Figure S2 Characterization of the pInt-Gal4-driven tumor model
(A) A gel image of genotyping of tumor-bearing fish. Band sizes detecting Tg(5×UAS-EGFP-P2A-krasG12D), Tg(pInt-Gal4) and tp53 are 701 bp, 345 bp and 88 bp, respectively. tp53 locus is used as a PCR control. M, DNA ladder marker: W, wild type fish: G, parental Tg(pInt-Gal4) line: K, parental Tg(5×UAS-EGFP-P2A-krasG12D) line.
(B)-(I) Representative images of fluorescent immunohistochemistry for BrdU and EGFP in intestine sections of the sibling controls and tumor bearing fish at 5 dpf. BrdU (B, C), Hoechst33342 (D, E) and EGFP (F, G) images are shown. In the merged images (H, I), BrdU, Hoechst33342 and EGFP signals are shown in red, blue and green, respectively. White arrows indicate intestinal cells positive for BrdU, Hoechst33342, and EGFP. Scale bar indicates 100 μm.
(J) The number of BrdU and EGFP positive intestinal cells. The number of BrdU and EGFP positive cells was counted from single section per individual fish. The data harbors 10 and 9 biological replicates from the sibling controls and tumor-bearing fish, respectively. Error bars represent ± s.e.m.
Figure S3 The intestinal rumen is not completely disrupted in tumor-bearing fish Representative images of the sibling controls (A) and tumor-bearing fish (B) at 9 dpf in the presence of foods in the intestine are shown. Scale bar represents 500 μm.

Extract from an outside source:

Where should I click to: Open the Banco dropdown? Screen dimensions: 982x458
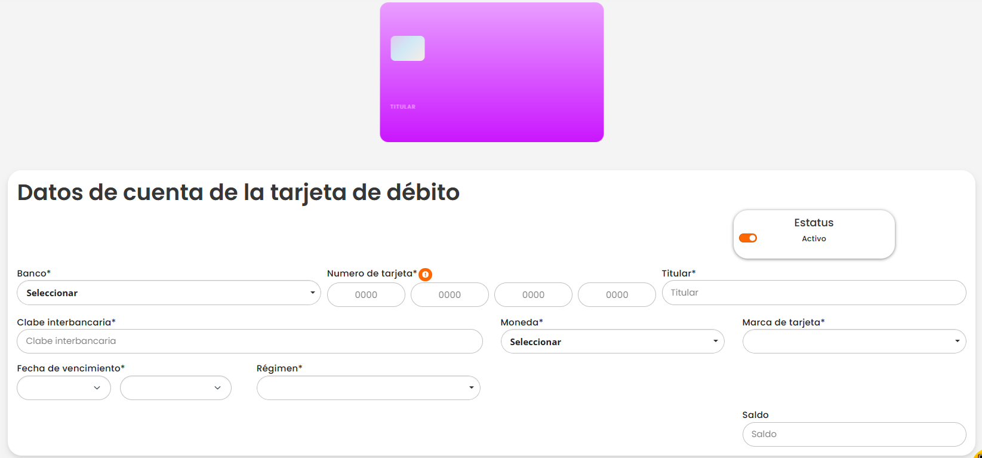(169, 293)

Figure S4 The intestinal tumor causes systemic growth defects in multiple independent clutches
Body length data from three individual clutches at 7 dpf (A) and 9 dpf (B) are presented. Error bars represent ± s.e.m. The numbers within the bars indicate the number of biological replicates in each clutch.
Figure S5 The effects of the intestinal tumor on whole-organismal gene expression and cholesterol-BAs metabolism
(A) Measurement for systemic cholesterol levels at 7 and 9 dpf (n = 12 for 7 dpf and 16-19 for 9 dpf). Statistical significance was tested using student’s t-test (unpaired, one-tailed).

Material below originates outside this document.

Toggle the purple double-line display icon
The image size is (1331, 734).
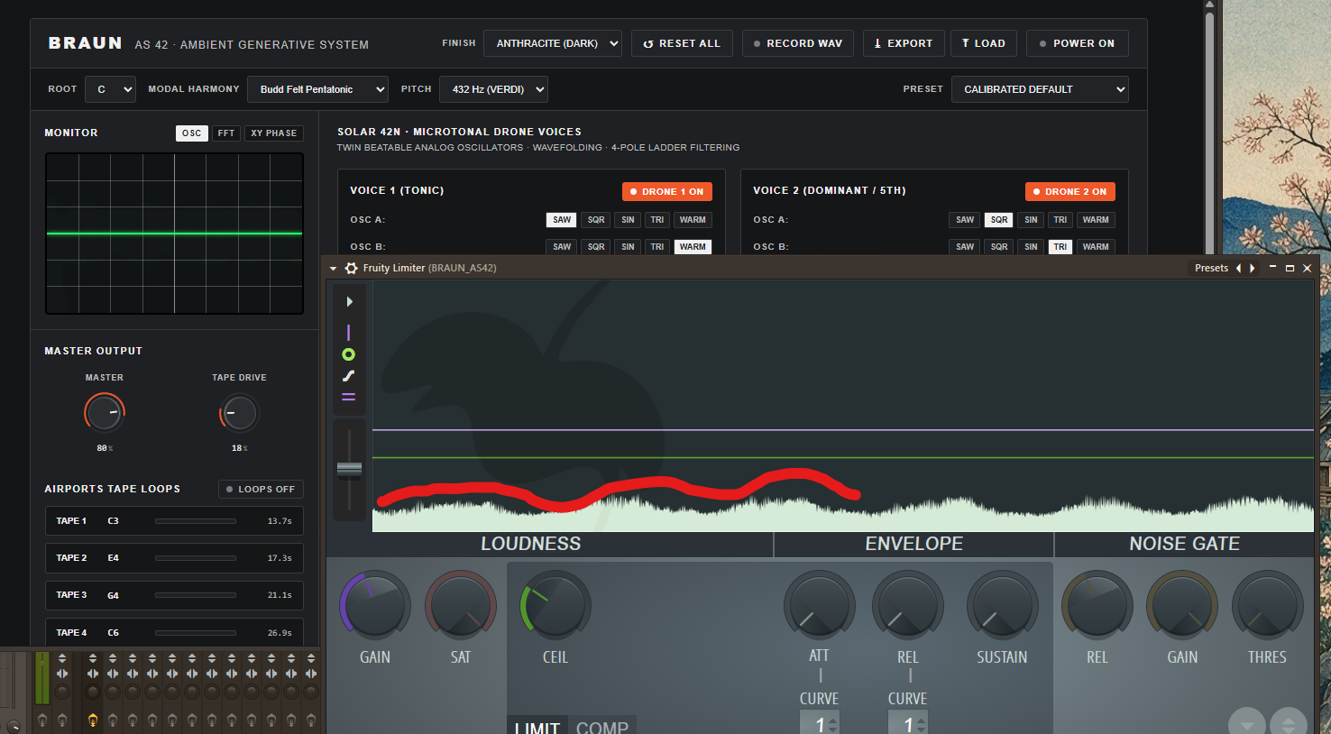[x=349, y=397]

(B)-(C) Gene expression levels of ggt1 (B) and mpx (C) in the intestine at 9 dpf are shown. The scores are normalized by expression of rpl13a. The data harbors 5 biological replicates, each containing 5 fish. Error bars represent ± s.e.m. Statistical significance was tested using student’s t-test (unpaired, one-tailed).

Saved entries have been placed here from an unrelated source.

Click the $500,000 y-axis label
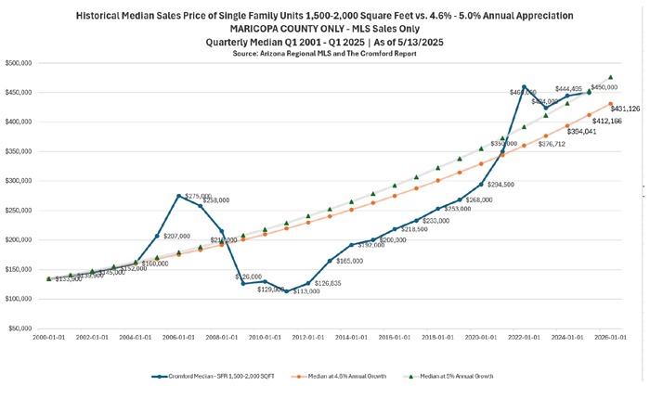This screenshot has height=399, width=650. (18, 62)
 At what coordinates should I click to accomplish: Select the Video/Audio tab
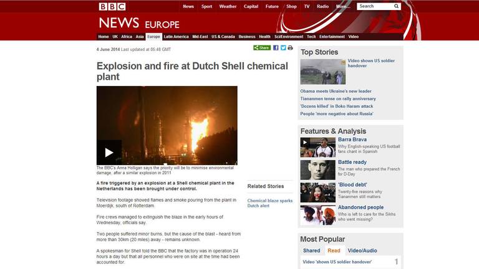pyautogui.click(x=362, y=250)
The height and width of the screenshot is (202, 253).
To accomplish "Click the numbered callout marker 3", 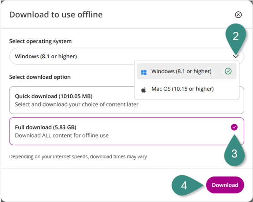I will click(234, 154).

Figure S6 Correlation between body length and total BAs levels
Correlation between body length and total bile acids levels at 9 dpf (n = 20 per a group).
Table S1 The primers and DNA sequences used in the study
Table S2 Raw RPKM scores determined by RNA-seq analysis
Table S3 Calculation for sample enrichments
Table S4 The list of 8261 liver enriched genes (Liver to body > 0.8, Control-liver > 0)
Table S5 The list of 7294 body-enriched genes (Body to liver > 0.8, Body to intestine > 0.8m Control-body > 0)
Table S6 The list of 8002 intestine-enriched genes (Intestine to body > 0.8, Control-intestine > 0)
Acknowledgements
We thank Dr. Thomas. N. Sato (T.N.S), the director of The TNS BioMEC-X Laboratories, ATR, and JST ERATO Sato Live Bio-forecasting project, for supporting all aspects of the study. We thank Tomoko Kuroda, Tomoko Ninomiya, Satsuki Endo, Fumihiko Sagawa, Hitomi Anabuki, Satoshi Kozawa, Terumi Horiuchi, and Kiyomi Imamura for technical assistance. We thank Ryoko Takahashi, Erika Kojima, and Toshiya Morie for administrative assistance. We thank Dr. Norio Takada and Dr. Sa Kan Yoo for providing valuable suggestions on zebrafish usage. We thank Dr. Yoichiro Tamori for helpful discussion on tumor classification. We are thankful to Dr. Pieter Bas Kwak and Dr. Bryce Nelson for critically reading the manuscript. Thomas. N. Sato and the members of the TNS BioMEC-X Laboratories provided the insightful comments on the manuscript. This work was supported by JST ERATO (T.N.S; JPMJER1303) and Uehara Memorial Foundation Research Grant (S.K). This work was supported by National BioResource Project from AMED (K.K.), JSPS KAKENHI Grant Number JP15H02370 (K.K.). The funders had no role in study design, data collection and analysis, decision to publish, or preparation of the manuscript.